Colleges overtake schools

八月 28, 1998

Completing our series on widening access to university, Phil Baty reports on further education's role.

Further education colleges will soon be the primary recruiting ground for higher education, college leaders predict.

Schools' hegemony as the main provider of undergraduates is already being eroded, and the government's agenda for widening participation has yet to kick in fully.

The schools' position will be further worn away by the planned increase of nearly half a million students in further education, the lifelong learning initiatives such as the University for Industry, the proposed cash incentives to universities to take on students from non-traditional and disadvantaged backgrounds, the new pick-and-mix qualifications and the college provision for part-timers.

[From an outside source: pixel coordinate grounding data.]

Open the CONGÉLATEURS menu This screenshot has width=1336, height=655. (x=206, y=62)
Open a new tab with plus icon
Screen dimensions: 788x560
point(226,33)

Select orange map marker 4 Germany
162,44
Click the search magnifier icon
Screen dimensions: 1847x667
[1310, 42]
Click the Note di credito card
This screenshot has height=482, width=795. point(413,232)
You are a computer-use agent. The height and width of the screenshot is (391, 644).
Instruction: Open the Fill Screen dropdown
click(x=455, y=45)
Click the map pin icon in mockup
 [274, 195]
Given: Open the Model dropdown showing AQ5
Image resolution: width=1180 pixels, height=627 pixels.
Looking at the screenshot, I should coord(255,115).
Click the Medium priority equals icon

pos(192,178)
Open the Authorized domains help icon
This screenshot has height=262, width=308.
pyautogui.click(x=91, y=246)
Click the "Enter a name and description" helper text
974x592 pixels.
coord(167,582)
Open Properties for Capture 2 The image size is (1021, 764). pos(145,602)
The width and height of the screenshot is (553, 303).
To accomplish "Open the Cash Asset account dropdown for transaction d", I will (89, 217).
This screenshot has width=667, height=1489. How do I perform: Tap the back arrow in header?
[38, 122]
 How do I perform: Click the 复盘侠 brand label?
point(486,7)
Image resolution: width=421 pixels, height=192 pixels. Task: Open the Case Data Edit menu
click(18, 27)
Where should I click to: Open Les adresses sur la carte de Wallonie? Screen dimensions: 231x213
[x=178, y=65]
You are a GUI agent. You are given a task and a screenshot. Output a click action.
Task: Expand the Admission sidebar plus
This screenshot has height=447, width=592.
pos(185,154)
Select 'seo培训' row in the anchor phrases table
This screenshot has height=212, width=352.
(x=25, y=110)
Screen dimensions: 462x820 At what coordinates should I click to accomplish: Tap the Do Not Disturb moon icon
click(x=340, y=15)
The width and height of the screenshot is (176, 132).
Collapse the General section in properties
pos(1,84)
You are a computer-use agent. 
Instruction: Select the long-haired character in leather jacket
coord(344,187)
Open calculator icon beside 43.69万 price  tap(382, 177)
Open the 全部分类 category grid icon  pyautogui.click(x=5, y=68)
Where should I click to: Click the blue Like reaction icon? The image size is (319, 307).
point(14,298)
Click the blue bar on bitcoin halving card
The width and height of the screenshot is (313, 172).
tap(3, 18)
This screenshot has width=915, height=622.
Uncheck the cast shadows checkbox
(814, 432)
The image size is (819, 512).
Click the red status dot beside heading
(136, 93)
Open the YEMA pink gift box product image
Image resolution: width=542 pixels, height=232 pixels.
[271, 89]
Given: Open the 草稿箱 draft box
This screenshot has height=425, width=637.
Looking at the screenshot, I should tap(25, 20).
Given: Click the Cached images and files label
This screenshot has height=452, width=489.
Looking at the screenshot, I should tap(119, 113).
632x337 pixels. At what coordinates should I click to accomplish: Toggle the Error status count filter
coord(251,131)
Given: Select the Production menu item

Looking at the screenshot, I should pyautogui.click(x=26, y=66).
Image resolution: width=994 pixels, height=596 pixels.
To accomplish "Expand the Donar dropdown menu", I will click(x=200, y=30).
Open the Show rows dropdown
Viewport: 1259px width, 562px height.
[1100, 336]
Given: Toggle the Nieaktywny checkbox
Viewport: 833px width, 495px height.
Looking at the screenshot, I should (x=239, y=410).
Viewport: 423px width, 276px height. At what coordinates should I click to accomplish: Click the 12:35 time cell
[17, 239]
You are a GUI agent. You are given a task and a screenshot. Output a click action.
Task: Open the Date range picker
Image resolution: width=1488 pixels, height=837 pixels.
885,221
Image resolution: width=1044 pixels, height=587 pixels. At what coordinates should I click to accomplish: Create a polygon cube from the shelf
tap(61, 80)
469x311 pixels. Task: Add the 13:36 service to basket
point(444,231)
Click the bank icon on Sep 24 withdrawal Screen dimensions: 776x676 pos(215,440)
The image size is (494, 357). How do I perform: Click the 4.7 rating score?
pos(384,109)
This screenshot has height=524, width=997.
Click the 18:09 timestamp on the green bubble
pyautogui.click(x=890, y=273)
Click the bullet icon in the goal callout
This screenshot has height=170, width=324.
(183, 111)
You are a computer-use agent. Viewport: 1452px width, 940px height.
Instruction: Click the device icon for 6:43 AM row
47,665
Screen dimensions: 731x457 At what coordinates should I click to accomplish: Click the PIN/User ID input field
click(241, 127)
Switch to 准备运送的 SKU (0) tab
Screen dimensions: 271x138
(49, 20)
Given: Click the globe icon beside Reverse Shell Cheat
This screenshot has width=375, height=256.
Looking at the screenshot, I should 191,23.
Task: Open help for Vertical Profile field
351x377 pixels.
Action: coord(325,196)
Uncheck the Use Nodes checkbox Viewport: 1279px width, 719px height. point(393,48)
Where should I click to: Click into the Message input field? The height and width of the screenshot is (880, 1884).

"Over the past 15 years or so, the college share of the higher education recruitment market has been increasing steadily," said John Brennan, director of policy at the Association of Colleges. "It is not hard to see that in time, colleges will be the dominant providers of higher education students."

Last year, the proportion of students entering higher education from schools was at its lowest level since the Universities and Colleges Admission Service was established in 1994. According to UCAS data, in 1997 schools, including both maintained and independent, provided 45 per cent of all students accepted on to degree courses, compared with 33 per cent from colleges and sixth-form colleges. In 1994 the schools' share of the market was 48 per cent, compared with 32 per cent from colleges. The remaining fifth of students are largely from overseas.

The shift, Mr Brennan believes, has been brought about by the erosion of the A level as the exclusive passport to higher education. "The A level is still the dominant route to university, but its dominance is fading," he said.

In 1997, according to UCAS, 64.4 per cent of all students who entered university entered with A levels. In 1994 the percentage was 67.4.

Schools have been unable to increase their share of A-level entrants. In 1997, 59 per cent of the 178,000 students who went to university through A levels earned their qualification in a school, and the figure has remained largely constant since 1994.

A steadily growing minority of students now enter university with alternative qualifications, most of which are provided in further education. "We are seeing more adults with access courses, mature students, those with other level-three qualifications such as General National Vocational Qualifications or BTEC diplomas in colleges," Mr Brennan said. "This is where colleges come into their own."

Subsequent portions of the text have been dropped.